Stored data
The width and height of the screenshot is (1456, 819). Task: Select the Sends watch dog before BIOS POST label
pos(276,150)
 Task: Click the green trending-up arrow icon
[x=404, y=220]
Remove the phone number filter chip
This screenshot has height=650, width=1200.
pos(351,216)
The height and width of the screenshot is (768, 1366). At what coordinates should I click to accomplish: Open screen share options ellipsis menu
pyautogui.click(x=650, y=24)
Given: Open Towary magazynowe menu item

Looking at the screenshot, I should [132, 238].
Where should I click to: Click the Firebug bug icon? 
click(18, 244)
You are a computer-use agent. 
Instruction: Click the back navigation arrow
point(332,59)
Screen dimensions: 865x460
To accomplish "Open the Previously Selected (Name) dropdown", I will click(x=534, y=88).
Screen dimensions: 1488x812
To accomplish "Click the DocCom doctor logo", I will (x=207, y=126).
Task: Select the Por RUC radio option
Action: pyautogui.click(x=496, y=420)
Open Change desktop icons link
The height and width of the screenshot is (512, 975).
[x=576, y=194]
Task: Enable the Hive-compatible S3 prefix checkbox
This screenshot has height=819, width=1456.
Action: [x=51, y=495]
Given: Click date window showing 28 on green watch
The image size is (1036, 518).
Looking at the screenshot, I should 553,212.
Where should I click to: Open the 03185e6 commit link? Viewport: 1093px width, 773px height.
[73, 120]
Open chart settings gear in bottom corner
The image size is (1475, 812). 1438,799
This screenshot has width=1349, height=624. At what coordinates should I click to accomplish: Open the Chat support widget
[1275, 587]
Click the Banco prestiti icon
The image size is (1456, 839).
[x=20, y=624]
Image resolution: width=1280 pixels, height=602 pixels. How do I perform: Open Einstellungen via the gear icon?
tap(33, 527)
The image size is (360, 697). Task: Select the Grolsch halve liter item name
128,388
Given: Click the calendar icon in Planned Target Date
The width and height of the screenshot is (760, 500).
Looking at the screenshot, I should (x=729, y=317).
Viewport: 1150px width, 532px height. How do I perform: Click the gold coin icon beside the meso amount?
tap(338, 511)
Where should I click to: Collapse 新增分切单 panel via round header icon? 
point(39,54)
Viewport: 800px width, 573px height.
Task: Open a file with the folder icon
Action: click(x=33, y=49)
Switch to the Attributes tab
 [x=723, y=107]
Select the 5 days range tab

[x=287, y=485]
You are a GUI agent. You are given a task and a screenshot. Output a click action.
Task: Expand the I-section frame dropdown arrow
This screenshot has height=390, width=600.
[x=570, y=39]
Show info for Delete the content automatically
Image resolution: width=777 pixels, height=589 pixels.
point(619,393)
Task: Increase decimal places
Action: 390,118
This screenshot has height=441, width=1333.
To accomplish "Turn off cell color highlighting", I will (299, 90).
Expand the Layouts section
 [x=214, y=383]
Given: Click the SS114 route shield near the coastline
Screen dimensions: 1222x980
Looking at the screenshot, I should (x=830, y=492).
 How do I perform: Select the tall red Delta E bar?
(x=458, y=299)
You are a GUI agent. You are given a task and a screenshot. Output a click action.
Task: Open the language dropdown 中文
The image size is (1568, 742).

■ **WORK REQUIRED**: Retype all of the stored data above word for word, with no changes.

■ **TASK ANSWER**:
The width and height of the screenshot is (1456, 819). Task: Select the Sends watch dog before BIOS POST label
pos(276,150)
 Task: Click the green trending-up arrow icon
[x=404, y=220]
Remove the phone number filter chip
This screenshot has height=650, width=1200.
pos(351,216)
The height and width of the screenshot is (768, 1366). At what coordinates should I click to accomplish: Open screen share options ellipsis menu
pyautogui.click(x=650, y=24)
Given: Open Towary magazynowe menu item

Looking at the screenshot, I should [132, 238].
Where should I click to: Click the Firebug bug icon? 
click(18, 244)
You are a computer-use agent. 
Instruction: Click the back navigation arrow
point(332,59)
Screen dimensions: 865x460
To accomplish "Open the Previously Selected (Name) dropdown", I will click(x=534, y=88).
Screen dimensions: 1488x812
To accomplish "Click the DocCom doctor logo", I will (x=207, y=126).
Task: Select the Por RUC radio option
Action: pyautogui.click(x=496, y=420)
Open Change desktop icons link
The height and width of the screenshot is (512, 975).
[x=576, y=194]
Task: Enable the Hive-compatible S3 prefix checkbox
This screenshot has height=819, width=1456.
Action: [x=51, y=495]
Given: Click date window showing 28 on green watch
The image size is (1036, 518).
Looking at the screenshot, I should 553,212.
Where should I click to: Open the 03185e6 commit link? Viewport: 1093px width, 773px height.
[73, 120]
Open chart settings gear in bottom corner
The image size is (1475, 812). 1438,799
This screenshot has width=1349, height=624. At what coordinates should I click to accomplish: Open the Chat support widget
[1275, 587]
Click the Banco prestiti icon
The image size is (1456, 839).
[x=20, y=624]
Image resolution: width=1280 pixels, height=602 pixels. How do I perform: Open Einstellungen via the gear icon?
tap(33, 527)
The image size is (360, 697). Task: Select the Grolsch halve liter item name
128,388
Given: Click the calendar icon in Planned Target Date
The width and height of the screenshot is (760, 500).
Looking at the screenshot, I should (x=729, y=317).
Viewport: 1150px width, 532px height. How do I perform: Click the gold coin icon beside the meso amount?
tap(338, 511)
Where should I click to: Collapse 新增分切单 panel via round header icon? 
point(39,54)
Viewport: 800px width, 573px height.
Task: Open a file with the folder icon
Action: click(x=33, y=49)
Switch to the Attributes tab
 [x=723, y=107]
Select the 5 days range tab

[x=287, y=485]
You are a GUI agent. You are given a task and a screenshot. Output a click action.
Task: Expand the I-section frame dropdown arrow
This screenshot has height=390, width=600.
[x=570, y=39]
Show info for Delete the content automatically
Image resolution: width=777 pixels, height=589 pixels.
point(619,393)
Task: Increase decimal places
Action: 390,118
This screenshot has height=441, width=1333.
To accomplish "Turn off cell color highlighting", I will (299, 90).
Expand the Layouts section
 [x=214, y=383]
Given: Click the SS114 route shield near the coastline
Screen dimensions: 1222x980
Looking at the screenshot, I should (x=830, y=492).
 How do I perform: Select the tall red Delta E bar?
(x=458, y=299)
You are a GUI agent. You are given a task and a screenshot. Output a click action.
Task: Open the language dropdown 中文
The image size is (1568, 742).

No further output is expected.